In November 2004 Peter Paul van Dijk joined Conservation International at its Washington DC headquarters, to direct its Tortoise and Freshwater Turtle Conservation Program. Principal duties include further analysis of turtle trade, managing the IUCN Red List evaluation process for tortoises and freshwater turtles, and development and implementation of further measures to safeguard the survival of tortoise and freshwater turtle species world-wide, including working with legislative and regulatory processes at US State and Federal level as well as internationally.

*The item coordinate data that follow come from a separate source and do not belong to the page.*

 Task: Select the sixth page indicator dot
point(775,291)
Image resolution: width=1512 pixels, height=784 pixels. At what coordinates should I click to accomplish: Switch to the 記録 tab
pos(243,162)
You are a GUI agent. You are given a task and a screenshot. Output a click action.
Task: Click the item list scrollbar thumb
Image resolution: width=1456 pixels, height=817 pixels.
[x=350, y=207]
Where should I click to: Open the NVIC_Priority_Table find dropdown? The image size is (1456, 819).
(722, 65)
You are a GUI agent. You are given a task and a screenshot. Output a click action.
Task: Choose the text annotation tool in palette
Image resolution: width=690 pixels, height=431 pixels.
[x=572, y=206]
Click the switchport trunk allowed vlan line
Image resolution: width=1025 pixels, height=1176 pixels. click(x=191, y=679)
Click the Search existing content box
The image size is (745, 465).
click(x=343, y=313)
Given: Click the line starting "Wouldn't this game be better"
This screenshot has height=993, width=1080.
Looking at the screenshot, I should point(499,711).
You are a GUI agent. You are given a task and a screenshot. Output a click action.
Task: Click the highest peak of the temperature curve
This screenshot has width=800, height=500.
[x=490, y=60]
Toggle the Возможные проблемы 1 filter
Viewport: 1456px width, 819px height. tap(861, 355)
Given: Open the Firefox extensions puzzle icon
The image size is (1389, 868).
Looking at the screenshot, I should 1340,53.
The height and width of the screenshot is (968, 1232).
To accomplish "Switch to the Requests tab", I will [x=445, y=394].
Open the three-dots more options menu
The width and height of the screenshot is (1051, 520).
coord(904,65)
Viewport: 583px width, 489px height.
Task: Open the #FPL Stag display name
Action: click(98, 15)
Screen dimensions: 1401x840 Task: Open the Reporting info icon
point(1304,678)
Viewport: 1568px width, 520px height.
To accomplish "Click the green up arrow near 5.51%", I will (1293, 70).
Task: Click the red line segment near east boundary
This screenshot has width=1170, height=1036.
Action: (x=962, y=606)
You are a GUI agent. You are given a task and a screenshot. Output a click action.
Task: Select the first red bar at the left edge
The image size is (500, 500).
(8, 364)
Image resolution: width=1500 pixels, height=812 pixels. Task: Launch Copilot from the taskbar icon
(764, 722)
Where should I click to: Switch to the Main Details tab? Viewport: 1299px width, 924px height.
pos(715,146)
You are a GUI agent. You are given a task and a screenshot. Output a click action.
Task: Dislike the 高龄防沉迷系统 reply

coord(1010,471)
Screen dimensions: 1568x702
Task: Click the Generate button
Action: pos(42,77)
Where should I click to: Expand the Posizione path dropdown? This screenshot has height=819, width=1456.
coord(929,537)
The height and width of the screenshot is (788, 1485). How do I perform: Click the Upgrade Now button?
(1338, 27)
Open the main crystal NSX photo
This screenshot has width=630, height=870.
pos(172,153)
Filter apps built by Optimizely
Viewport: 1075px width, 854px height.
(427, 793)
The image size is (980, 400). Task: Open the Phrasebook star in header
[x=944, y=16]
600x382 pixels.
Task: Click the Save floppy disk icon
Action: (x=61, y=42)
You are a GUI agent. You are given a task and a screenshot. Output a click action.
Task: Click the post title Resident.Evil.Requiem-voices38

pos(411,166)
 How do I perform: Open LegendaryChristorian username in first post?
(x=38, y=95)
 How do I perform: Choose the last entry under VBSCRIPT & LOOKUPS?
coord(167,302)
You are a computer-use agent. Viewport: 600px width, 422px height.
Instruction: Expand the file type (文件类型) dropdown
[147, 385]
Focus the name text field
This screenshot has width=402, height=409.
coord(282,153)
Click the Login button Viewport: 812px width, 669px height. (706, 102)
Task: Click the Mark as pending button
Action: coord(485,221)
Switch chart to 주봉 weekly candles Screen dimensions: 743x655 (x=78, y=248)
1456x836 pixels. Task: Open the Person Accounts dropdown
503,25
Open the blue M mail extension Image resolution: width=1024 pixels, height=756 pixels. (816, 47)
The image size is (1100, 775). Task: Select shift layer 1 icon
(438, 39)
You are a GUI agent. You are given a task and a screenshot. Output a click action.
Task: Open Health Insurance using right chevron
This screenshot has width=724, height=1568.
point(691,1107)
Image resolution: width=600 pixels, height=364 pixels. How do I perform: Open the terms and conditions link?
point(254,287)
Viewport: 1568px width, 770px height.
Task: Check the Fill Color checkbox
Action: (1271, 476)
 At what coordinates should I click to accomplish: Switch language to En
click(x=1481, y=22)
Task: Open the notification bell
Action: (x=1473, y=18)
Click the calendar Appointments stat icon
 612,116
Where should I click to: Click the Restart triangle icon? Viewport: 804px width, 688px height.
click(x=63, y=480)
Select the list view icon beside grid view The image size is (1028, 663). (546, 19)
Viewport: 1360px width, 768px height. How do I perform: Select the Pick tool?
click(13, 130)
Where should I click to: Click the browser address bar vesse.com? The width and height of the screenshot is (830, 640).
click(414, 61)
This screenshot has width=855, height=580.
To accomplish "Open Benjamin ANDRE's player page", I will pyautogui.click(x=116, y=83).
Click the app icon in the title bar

Peter Paul van Dijk’s 18 years of dedicated focus on tortoise and freshwater turtle biology and conservation and his ability to envisage and implement effective conservation actions has been recognized by his peers. He has been an invited member of the IUCN Tortoise and Freshwater Turtle Specialist Group (TFTSG) since 1994, and has served as the group’s Deputy Chair since 2000. The TFTSG is the leading body of experts on biology and conservation of these species, comprising about 300 persons world-wide. He is an Advisory Committee member of the Turtle Survival Alliance, a 501(c)(3) charitable foundation registered in Texas, and a Scientific Advisory Board member of the Asian Turtle Conservation Network based in Viet Nam. He is a founding Board Member of the Turtle Conservation Fund, an inter-organizational fund supporting critical conservation actions for tortoises and freshwater turtles around the world. While publication of personal scholarly research is no longer a professional priority, Peter Paul van Dijk is co-editor of the Conservation Biology of Tortoises & Freshwater Turtles series of comprehensive species monographs; a member of the Editorial Review Board of the journal Chelonian Conservation and Biology, the world’s premier peer-reviewed academic journal focused exclusively on turtle biology and conservation whose standards have earned it an impact factor of 1.294, being the highest of any herpetological journal and 47th in Zoology overall; a member of the Editorial Review Board of the journal Emys; and he is frequently requested by editors of other journals to provide scholarly peer review of submitted manuscripts. Peter Paul van Dijk is one of six judges on the panel awarding the annual John Behler Turtle Conservation Award, and judges the merit of project applications submitted for funding to the Turtle Conservation Fund, the Conservation Scholarship Program, Earthwatch and others.